Степень недостаточности функций отдельного сустава зависит от выраженности болей, степени деформации, образования контрактур и анкилоза.
Амплитуду движений в суставах определяют угломером. За исходное положение туловища и конечностей принимается вертикальное. Бранши угломера устанавливают вдоль оси сочленяющихся сегментов, а ось совмещают с осью сустава. Сгибание и разгибание осуществляют в саггитальной плоскости, отведение и приведение — во фронтальной, ротационные движения — вокруг продольной оси.
Незначительное нарушение функции сустава — уменьшение амплитуды движений менее чем на 10°.
При значительно выраженном нарушении функции тазобедренного сустава (при фиброзном анкилозе) амплитуда движений менее 30° в сагиттальной плоскости при отсутствии движений во фронтальной плоскости и ротационных движений, а также опорном укорочении конечности на 7 см и более.
В норме амплитуда движений в коленном суставе составляет 130°, в голеностопном — 85°.
В случае стойкой значительно выраженной контрактуры коленного и голеностопного суставов ограничение движений в пределах 5-8°.
В норме I плюсне-фаланговый сустав разгибается на 80° и сгибается на 35° (см. Рис 1). Другие плюсне-фаланговые суставы могут сгибаться и разгибаться, ориентировочно, на 40°. Межфапанговые проксимальные суставы сгибаются на 50°, дистальные на 40°; разгибание варьирует до 30°.
Рис. 1 Объем движений в I плюсне — фаланговом суставе.
Степени нарушения функции сустава (НФС)
I степень НФС (незначительно выраженные нарушения) — для плечевого и тазобедренного суставов ограничение амплитуды движений не превышает 20-30°.

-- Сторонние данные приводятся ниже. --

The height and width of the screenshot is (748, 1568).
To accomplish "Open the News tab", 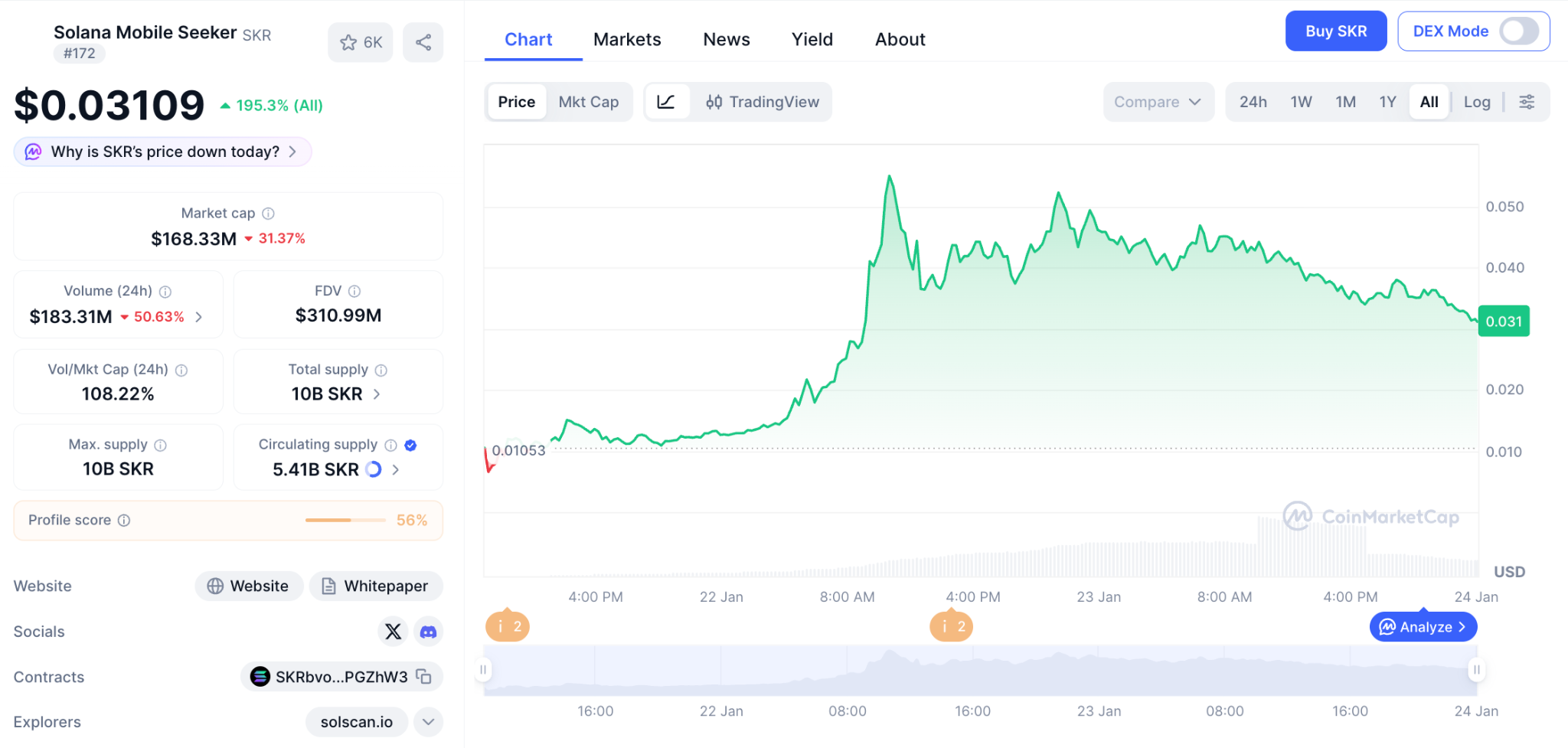I will pyautogui.click(x=726, y=40).
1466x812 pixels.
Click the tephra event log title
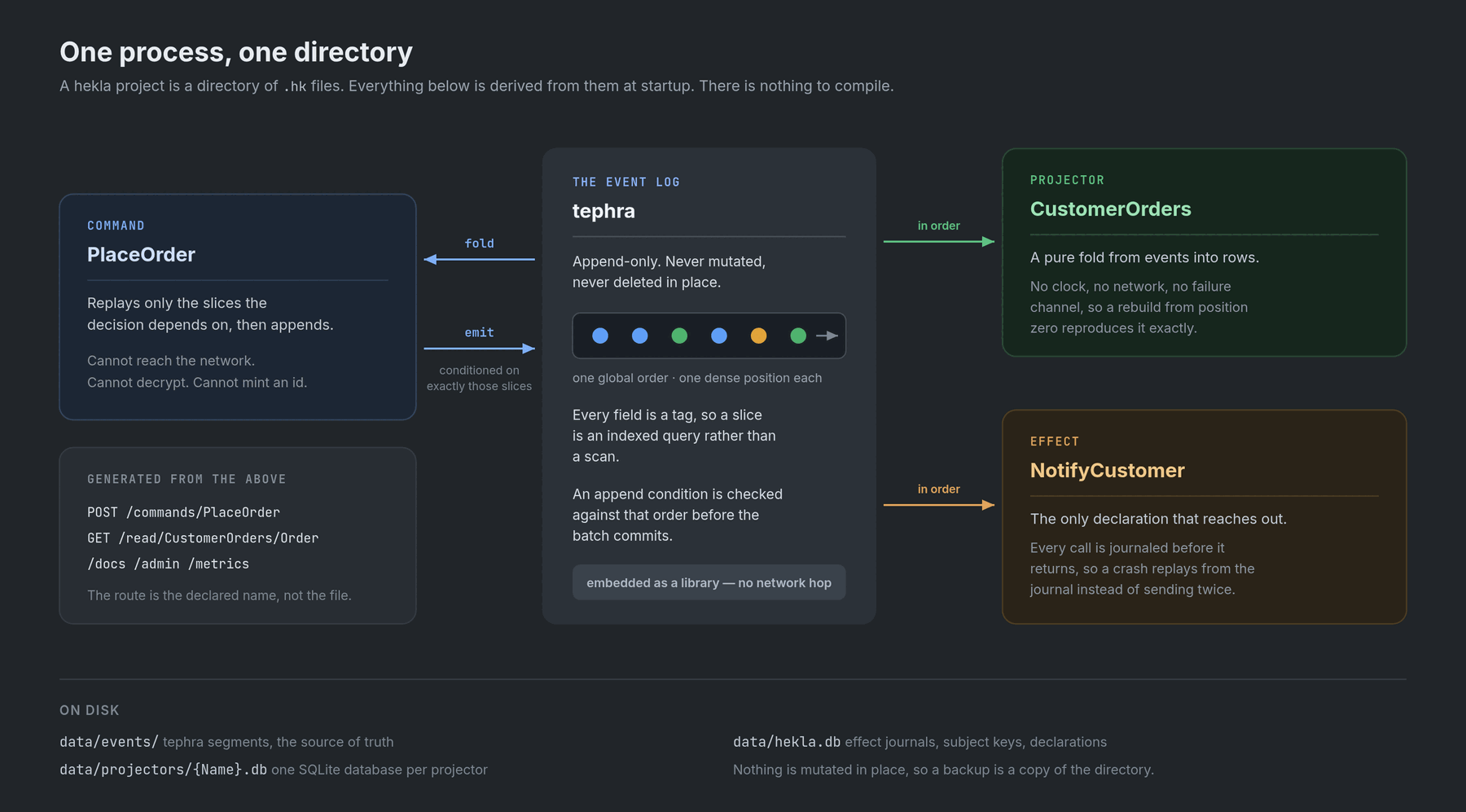pos(604,211)
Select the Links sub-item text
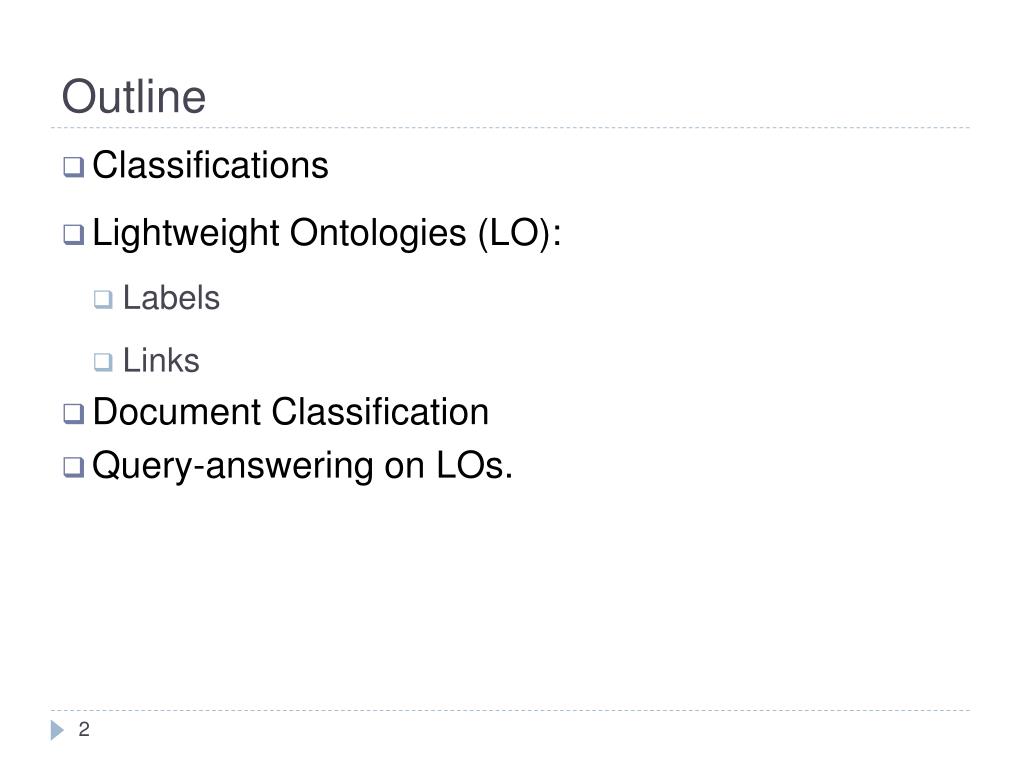The image size is (1023, 767). [x=161, y=361]
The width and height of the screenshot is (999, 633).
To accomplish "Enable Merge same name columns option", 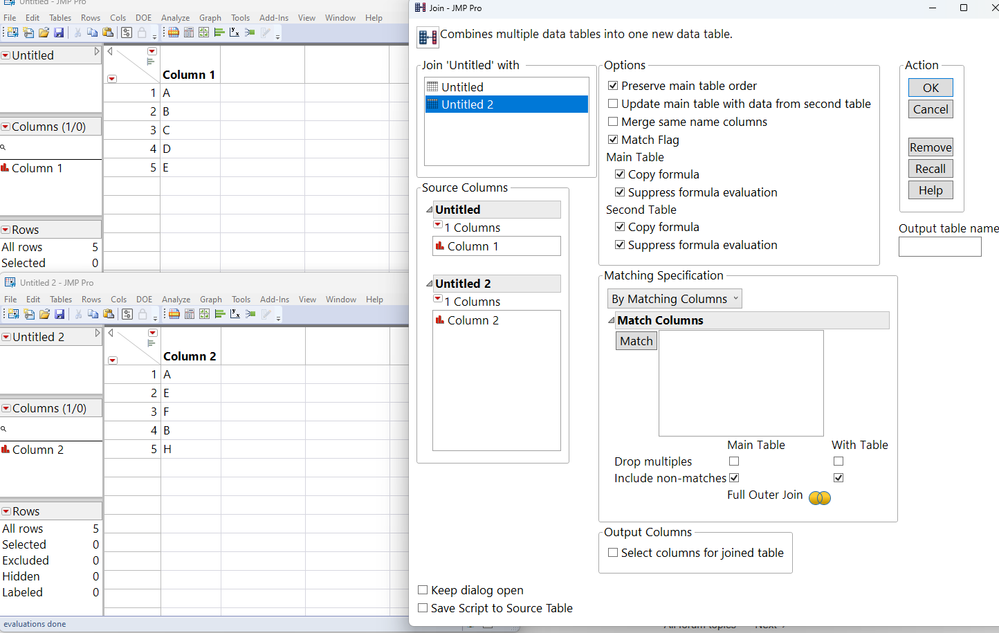I will (613, 122).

Амплитуда движений для локтевого, лучезапястного, коленного, голеностопного — сохраняется в пределах не менее 50° от функционально выгодного положения, для суставов кистей — в пределах 110-170°. Показатели динамометрии составляют 17,4 – 31 кг при норме 21 – 56 кг.

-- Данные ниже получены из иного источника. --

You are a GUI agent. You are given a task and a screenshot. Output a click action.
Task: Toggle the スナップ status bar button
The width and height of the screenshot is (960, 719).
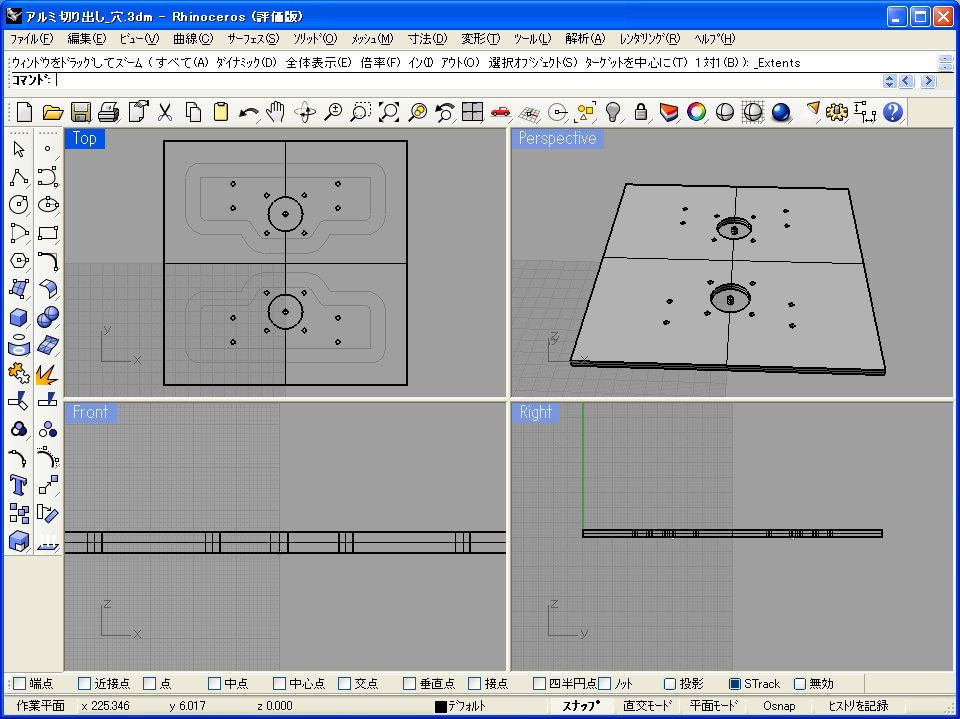pos(580,706)
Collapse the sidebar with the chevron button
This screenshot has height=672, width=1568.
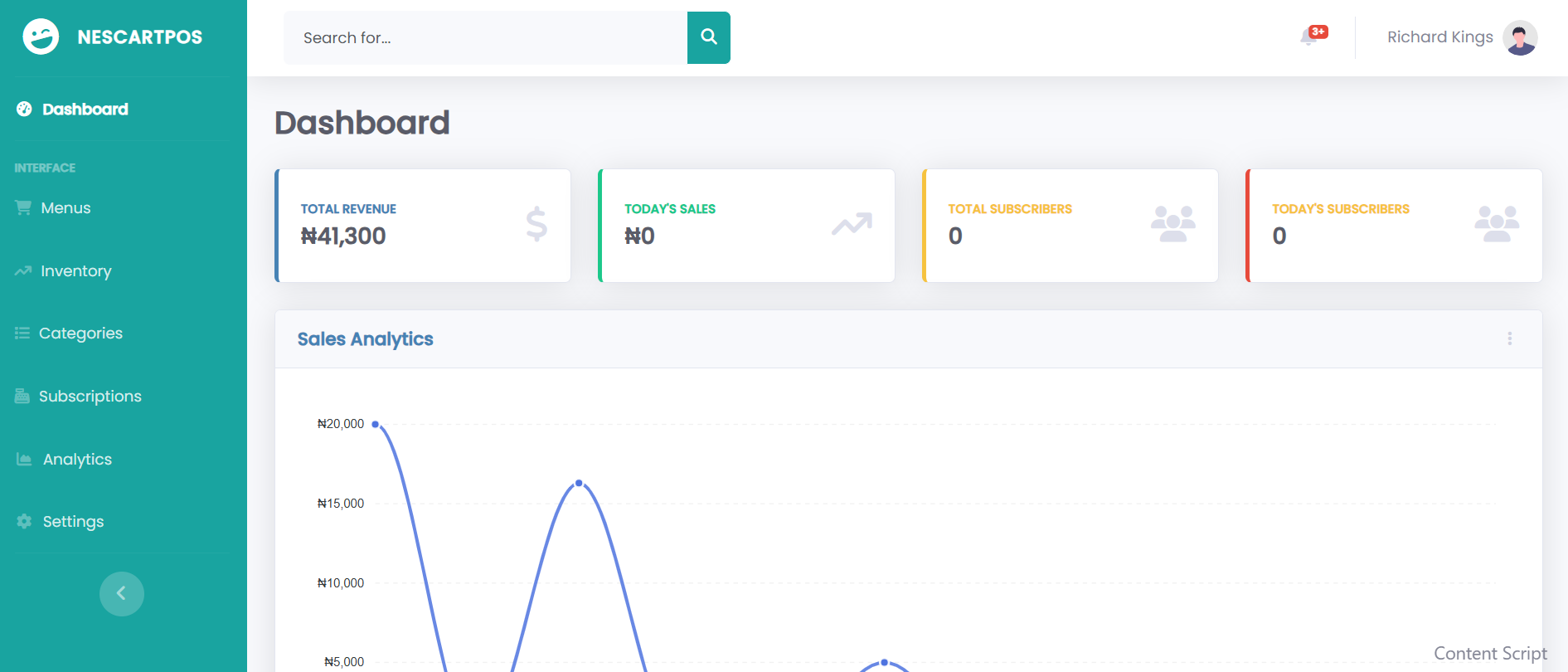pyautogui.click(x=122, y=593)
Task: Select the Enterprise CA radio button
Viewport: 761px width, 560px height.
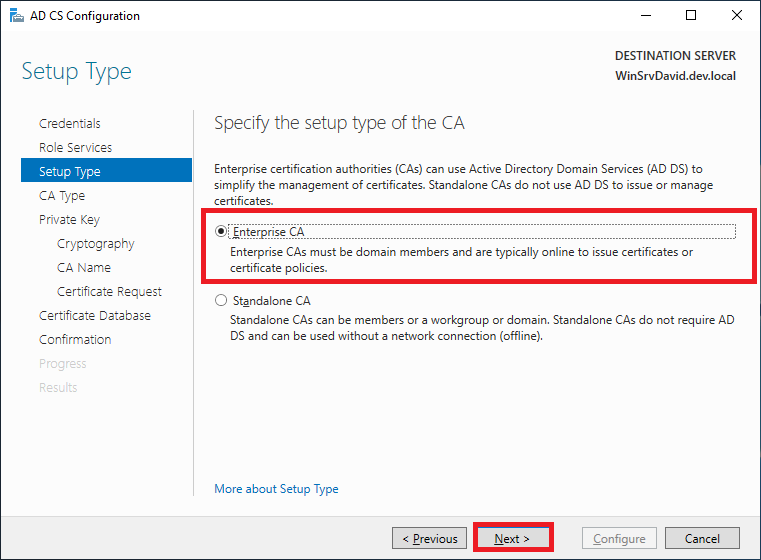Action: tap(221, 231)
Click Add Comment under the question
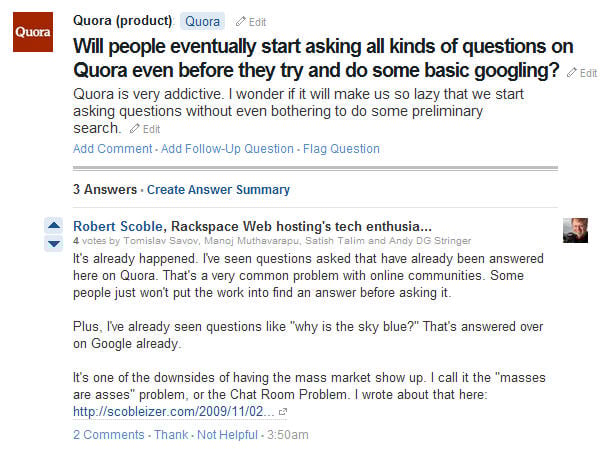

II степень НФС (умеренно выраженные нарушения). При поражении плечевого и тазобедренного суставов амплитуда движений в разных направлениях не превышает 50°.
Для локтевого, лучезапястного, коленного, голеностопного суставов характерно снижение амплитуды движений до 45 – 20°.

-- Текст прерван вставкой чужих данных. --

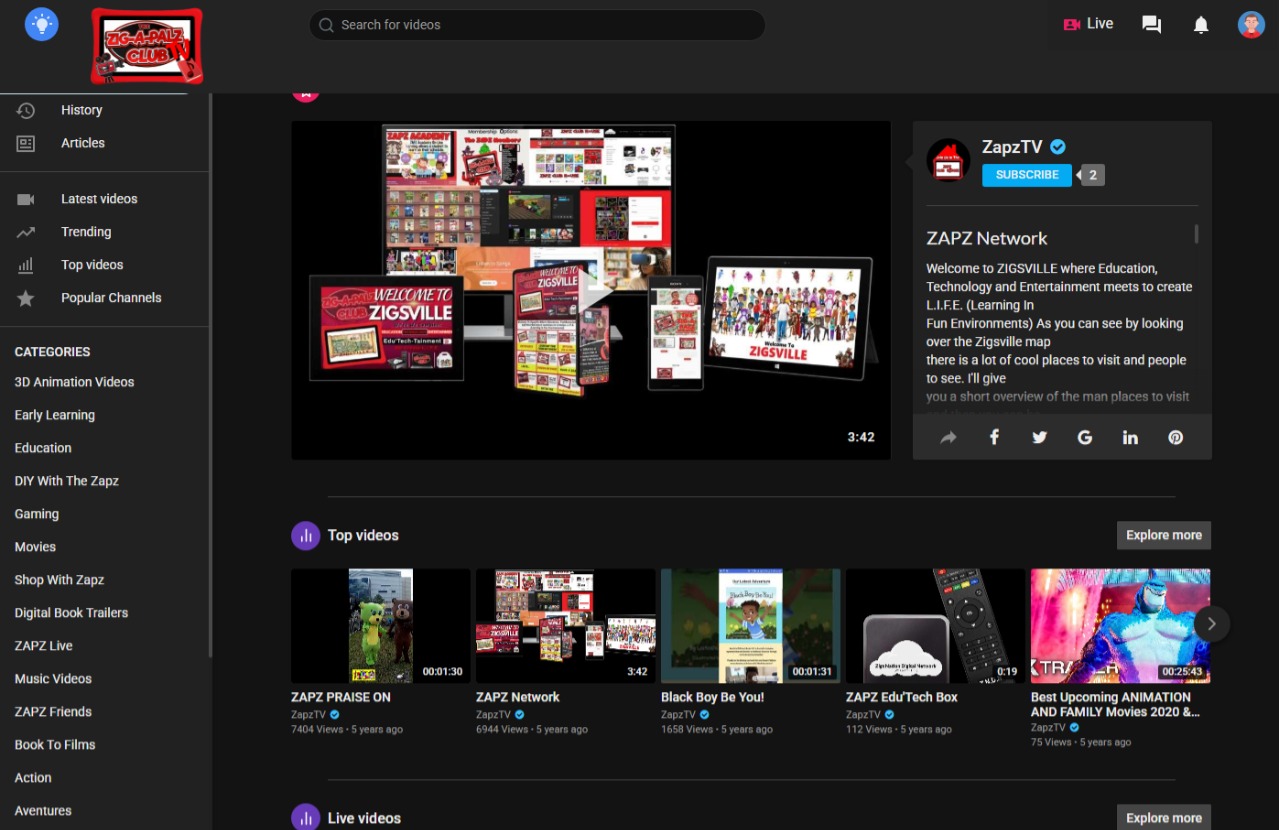
Task: Select the Early Learning category
Action: pos(55,415)
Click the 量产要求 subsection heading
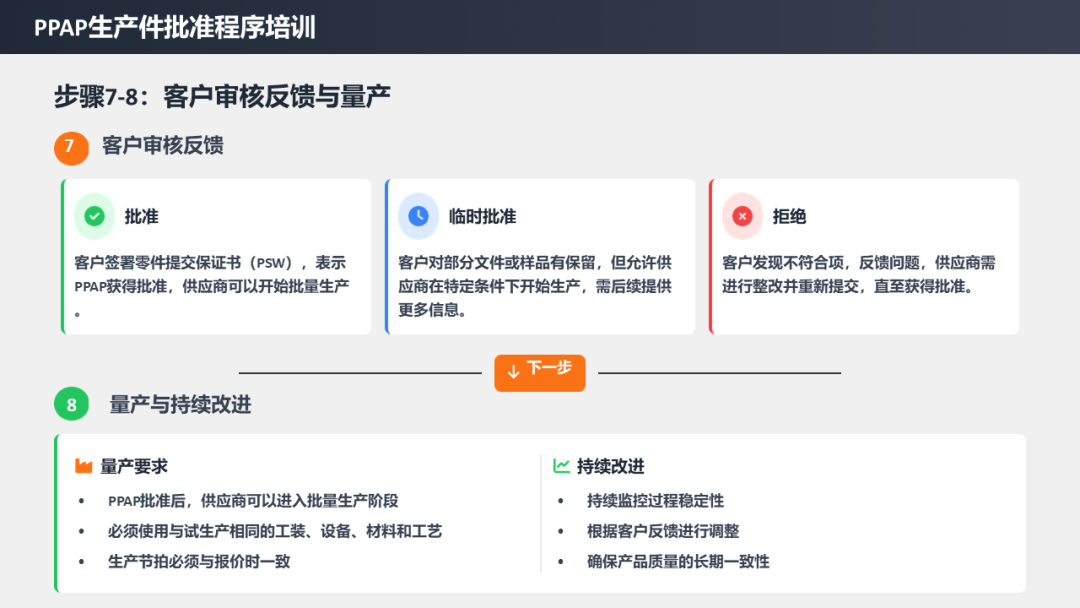1080x608 pixels. (x=134, y=466)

Значительные деформации суставов пальцев кисти с отклонением их в ульнарном направлении. Отдельные виды схвата снижены, амплитуда движений суставов пальцев ограничена в пределах 55 – 30°.
Показатели динамометрии составляют 10 – 23 кг.
Ограничение движений пальцев стопы при резком отклонении их кнаружи с нарушением опорной функции стопы.
III степень НФС (выраженные нарушения) — амплитуда движений не превышает 15° при условии функционально выгодного положения сустава.
Показатели динамометрии в пределах 0 – 10 кг.
IV степень (значительно выраженные нарушения): характеризуется признаками III степени и фиксацией сустава в функционально невыгодном положении.